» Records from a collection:
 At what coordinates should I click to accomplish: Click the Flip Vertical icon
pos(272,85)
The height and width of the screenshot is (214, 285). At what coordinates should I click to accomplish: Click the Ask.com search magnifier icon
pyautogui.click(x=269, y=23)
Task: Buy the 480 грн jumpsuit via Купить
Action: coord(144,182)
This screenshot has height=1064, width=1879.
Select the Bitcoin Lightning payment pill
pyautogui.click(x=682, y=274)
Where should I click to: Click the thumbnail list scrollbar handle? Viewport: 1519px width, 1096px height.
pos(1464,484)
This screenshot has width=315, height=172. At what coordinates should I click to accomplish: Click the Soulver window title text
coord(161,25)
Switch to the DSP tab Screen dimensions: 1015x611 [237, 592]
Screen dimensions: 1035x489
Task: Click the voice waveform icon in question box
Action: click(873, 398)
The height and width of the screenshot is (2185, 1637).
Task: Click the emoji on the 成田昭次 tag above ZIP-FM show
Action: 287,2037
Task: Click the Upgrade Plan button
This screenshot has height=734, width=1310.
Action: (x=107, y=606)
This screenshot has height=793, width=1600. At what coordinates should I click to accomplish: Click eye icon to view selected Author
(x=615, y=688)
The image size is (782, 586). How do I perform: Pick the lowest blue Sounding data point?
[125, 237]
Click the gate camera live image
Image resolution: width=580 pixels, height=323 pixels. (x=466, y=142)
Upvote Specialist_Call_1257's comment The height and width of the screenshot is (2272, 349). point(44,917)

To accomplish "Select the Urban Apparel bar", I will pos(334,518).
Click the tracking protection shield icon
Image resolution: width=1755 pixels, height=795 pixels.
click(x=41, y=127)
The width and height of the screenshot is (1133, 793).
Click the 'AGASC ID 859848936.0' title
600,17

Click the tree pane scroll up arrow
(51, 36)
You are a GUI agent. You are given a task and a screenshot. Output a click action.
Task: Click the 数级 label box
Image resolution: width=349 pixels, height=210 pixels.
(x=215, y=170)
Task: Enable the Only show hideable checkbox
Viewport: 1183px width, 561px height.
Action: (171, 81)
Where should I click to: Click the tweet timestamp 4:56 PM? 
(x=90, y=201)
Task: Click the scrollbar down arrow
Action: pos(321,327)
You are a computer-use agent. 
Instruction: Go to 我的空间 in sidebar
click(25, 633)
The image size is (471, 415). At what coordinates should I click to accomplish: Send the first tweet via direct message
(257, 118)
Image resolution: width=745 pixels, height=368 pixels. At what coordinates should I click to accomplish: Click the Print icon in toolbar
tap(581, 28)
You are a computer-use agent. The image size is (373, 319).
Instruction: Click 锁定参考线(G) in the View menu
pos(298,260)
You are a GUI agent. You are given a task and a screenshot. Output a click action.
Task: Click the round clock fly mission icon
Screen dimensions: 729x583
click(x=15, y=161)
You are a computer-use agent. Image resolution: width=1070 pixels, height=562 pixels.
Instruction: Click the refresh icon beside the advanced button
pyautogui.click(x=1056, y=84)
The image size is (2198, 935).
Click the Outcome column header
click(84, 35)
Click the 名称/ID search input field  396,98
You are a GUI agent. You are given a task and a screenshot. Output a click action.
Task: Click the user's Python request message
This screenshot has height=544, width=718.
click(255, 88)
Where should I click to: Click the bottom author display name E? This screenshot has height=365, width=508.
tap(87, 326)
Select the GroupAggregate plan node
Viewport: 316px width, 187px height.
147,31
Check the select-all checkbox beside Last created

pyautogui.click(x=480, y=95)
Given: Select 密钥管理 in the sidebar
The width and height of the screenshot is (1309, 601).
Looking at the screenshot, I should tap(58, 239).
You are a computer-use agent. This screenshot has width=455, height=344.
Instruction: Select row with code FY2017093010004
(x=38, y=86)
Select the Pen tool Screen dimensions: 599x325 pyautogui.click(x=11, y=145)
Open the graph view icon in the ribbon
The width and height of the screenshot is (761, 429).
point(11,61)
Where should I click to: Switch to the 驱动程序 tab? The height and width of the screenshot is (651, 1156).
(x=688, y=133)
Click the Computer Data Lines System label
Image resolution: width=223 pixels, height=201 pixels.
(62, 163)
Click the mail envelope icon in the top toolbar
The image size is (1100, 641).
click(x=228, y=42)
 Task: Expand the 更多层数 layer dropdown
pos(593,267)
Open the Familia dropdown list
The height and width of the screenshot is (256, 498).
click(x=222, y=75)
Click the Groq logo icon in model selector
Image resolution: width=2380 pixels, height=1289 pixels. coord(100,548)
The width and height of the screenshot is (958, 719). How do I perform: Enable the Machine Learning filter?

» The task:
Reproduce the lines above verbatim, beginning with the line that contains "Switch to the DSP" and continuing through the line that contains "Action: (x=107, y=606)", both included.

» Full solution:
Switch to the DSP tab Screen dimensions: 1015x611 [237, 592]
Screen dimensions: 1035x489
Task: Click the voice waveform icon in question box
Action: click(873, 398)
The height and width of the screenshot is (2185, 1637).
Task: Click the emoji on the 成田昭次 tag above ZIP-FM show
Action: 287,2037
Task: Click the Upgrade Plan button
This screenshot has height=734, width=1310.
Action: (x=107, y=606)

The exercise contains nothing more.